#### Assigned task:
When you come to the line with "steve@hargadon.com (523, 570)", begin repeating; continue exactly through the final line of the records and include nothing from before.

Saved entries

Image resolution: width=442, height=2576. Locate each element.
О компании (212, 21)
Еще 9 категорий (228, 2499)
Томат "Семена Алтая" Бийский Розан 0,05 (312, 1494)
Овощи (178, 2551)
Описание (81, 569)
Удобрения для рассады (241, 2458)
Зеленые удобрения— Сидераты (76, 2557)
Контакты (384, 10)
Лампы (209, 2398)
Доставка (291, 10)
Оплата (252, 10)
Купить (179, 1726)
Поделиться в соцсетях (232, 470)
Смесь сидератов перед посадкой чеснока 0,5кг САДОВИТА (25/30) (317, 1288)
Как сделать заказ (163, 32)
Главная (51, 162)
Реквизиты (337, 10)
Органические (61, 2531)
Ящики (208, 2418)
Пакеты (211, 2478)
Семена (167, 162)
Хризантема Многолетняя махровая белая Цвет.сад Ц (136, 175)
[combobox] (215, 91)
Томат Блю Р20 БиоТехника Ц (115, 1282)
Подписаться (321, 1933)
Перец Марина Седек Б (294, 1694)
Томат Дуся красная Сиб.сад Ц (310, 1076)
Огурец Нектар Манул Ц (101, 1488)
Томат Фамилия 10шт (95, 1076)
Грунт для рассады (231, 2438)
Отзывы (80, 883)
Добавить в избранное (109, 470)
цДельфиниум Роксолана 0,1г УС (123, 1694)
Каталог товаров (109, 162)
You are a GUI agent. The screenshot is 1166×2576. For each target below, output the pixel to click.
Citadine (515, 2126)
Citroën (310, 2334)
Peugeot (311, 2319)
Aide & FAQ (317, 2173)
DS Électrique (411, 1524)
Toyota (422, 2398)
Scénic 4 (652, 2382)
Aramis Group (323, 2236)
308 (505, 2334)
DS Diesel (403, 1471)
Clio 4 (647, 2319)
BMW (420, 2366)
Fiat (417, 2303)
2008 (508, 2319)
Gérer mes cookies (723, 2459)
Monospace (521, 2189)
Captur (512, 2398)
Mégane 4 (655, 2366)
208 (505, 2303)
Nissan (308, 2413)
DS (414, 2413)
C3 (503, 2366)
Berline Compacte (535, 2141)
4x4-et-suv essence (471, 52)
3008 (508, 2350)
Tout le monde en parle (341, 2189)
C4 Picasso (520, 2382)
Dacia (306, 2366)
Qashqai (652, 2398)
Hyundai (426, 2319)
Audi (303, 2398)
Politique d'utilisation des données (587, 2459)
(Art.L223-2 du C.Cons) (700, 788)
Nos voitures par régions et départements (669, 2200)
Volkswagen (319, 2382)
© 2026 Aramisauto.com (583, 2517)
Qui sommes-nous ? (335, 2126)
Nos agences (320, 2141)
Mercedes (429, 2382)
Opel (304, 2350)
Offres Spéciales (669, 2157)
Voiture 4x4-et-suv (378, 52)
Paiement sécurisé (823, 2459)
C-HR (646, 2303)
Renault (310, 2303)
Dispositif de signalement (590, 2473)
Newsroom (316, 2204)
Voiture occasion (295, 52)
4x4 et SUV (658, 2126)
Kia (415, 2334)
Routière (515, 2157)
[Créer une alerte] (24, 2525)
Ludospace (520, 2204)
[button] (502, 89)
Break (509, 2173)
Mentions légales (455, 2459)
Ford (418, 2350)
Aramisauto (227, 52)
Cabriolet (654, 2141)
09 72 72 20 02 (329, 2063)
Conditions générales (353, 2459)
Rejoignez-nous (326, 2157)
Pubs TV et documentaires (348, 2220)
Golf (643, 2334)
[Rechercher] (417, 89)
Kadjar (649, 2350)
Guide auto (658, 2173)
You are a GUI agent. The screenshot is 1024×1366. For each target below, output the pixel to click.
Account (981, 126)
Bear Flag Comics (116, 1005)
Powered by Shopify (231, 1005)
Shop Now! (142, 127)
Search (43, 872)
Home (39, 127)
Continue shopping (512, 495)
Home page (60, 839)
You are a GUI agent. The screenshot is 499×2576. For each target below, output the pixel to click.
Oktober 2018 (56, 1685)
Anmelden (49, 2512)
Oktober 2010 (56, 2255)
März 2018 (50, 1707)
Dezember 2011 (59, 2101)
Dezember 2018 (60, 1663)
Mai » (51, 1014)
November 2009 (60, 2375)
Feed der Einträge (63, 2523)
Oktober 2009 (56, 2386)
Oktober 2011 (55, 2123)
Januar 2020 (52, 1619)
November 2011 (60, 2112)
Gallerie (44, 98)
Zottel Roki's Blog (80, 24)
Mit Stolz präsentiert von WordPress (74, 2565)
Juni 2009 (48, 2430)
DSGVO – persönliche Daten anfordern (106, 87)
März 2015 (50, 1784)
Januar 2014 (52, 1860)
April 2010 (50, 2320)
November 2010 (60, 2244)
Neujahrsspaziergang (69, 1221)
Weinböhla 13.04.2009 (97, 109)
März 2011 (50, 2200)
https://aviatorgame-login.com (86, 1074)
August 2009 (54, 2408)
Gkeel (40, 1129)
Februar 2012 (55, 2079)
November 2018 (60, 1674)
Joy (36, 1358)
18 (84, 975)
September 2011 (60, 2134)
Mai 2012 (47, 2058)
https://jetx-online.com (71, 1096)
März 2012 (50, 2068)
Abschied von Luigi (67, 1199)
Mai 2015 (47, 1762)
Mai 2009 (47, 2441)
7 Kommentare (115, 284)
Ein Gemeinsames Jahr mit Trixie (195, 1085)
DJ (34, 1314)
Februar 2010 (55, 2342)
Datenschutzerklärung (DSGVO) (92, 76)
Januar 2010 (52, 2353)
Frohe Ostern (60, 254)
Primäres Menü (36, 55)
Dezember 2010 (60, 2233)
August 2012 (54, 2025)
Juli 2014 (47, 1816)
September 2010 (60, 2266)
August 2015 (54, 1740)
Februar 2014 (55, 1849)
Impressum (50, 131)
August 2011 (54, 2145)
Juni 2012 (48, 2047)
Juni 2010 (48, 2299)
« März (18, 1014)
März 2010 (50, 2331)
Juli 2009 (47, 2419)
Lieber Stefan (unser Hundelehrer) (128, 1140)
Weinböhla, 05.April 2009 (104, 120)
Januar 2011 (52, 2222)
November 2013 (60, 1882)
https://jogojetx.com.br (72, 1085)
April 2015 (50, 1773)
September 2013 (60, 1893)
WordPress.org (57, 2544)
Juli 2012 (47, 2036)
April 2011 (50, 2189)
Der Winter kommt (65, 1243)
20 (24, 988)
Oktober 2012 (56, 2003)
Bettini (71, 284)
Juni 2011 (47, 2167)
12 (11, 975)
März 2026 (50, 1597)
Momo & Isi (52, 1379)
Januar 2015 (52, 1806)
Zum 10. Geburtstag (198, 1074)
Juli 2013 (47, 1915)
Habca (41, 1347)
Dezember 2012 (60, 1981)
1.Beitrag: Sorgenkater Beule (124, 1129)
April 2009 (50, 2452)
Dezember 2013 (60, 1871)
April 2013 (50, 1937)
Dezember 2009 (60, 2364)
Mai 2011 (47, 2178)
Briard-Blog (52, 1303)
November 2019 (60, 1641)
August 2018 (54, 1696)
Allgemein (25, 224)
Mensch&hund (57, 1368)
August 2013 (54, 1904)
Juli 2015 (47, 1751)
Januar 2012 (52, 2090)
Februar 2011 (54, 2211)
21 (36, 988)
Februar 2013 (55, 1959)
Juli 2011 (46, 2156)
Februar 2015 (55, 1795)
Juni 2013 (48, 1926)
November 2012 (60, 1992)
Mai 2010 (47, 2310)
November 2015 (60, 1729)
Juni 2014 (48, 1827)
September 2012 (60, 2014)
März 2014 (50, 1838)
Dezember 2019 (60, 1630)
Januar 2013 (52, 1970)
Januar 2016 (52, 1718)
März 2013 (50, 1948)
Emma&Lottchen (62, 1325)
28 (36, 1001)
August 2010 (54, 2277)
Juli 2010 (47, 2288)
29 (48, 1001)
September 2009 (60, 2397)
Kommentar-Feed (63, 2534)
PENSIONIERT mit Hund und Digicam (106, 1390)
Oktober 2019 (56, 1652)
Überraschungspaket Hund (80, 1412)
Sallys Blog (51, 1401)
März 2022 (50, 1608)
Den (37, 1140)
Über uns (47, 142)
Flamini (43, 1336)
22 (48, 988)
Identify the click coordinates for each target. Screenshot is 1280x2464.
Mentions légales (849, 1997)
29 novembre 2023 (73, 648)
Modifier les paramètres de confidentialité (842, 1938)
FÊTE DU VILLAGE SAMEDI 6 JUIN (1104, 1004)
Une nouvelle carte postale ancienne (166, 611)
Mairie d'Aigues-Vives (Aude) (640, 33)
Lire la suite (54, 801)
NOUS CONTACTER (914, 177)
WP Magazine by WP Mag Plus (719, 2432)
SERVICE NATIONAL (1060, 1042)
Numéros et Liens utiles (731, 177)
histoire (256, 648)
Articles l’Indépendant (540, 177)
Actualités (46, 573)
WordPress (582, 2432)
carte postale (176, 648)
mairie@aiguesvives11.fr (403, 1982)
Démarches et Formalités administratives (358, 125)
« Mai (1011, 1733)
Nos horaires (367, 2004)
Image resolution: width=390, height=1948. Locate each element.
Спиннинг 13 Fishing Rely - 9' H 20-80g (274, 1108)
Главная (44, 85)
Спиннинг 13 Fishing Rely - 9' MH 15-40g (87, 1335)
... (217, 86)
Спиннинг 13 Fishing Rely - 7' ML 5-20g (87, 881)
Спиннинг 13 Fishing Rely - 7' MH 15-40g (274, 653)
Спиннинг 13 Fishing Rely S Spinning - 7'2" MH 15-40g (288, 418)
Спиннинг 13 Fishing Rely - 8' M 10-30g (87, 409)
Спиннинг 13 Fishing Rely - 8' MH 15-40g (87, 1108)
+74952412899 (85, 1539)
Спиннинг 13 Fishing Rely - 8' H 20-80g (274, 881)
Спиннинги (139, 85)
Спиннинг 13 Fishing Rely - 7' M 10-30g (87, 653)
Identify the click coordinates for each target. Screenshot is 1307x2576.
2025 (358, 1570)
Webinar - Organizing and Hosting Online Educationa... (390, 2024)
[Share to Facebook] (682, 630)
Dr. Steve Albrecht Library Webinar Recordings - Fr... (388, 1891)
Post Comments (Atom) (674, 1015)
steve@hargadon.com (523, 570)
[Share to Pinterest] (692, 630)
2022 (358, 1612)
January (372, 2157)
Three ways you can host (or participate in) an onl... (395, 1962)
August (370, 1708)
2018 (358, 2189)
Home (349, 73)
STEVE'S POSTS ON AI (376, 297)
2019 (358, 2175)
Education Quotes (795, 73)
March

#### Response:
steve@hargadon.com (523, 570)
[Share to Pinterest] (692, 630)
2022 (358, 1612)
January (372, 2157)
Three ways you can host (or participate in) an onl... (395, 1962)
August (370, 1708)
2018 (358, 2189)
Home (349, 73)
STEVE'S POSTS ON AI (376, 297)
2019 (358, 2175)
Education Quotes (795, 73)
March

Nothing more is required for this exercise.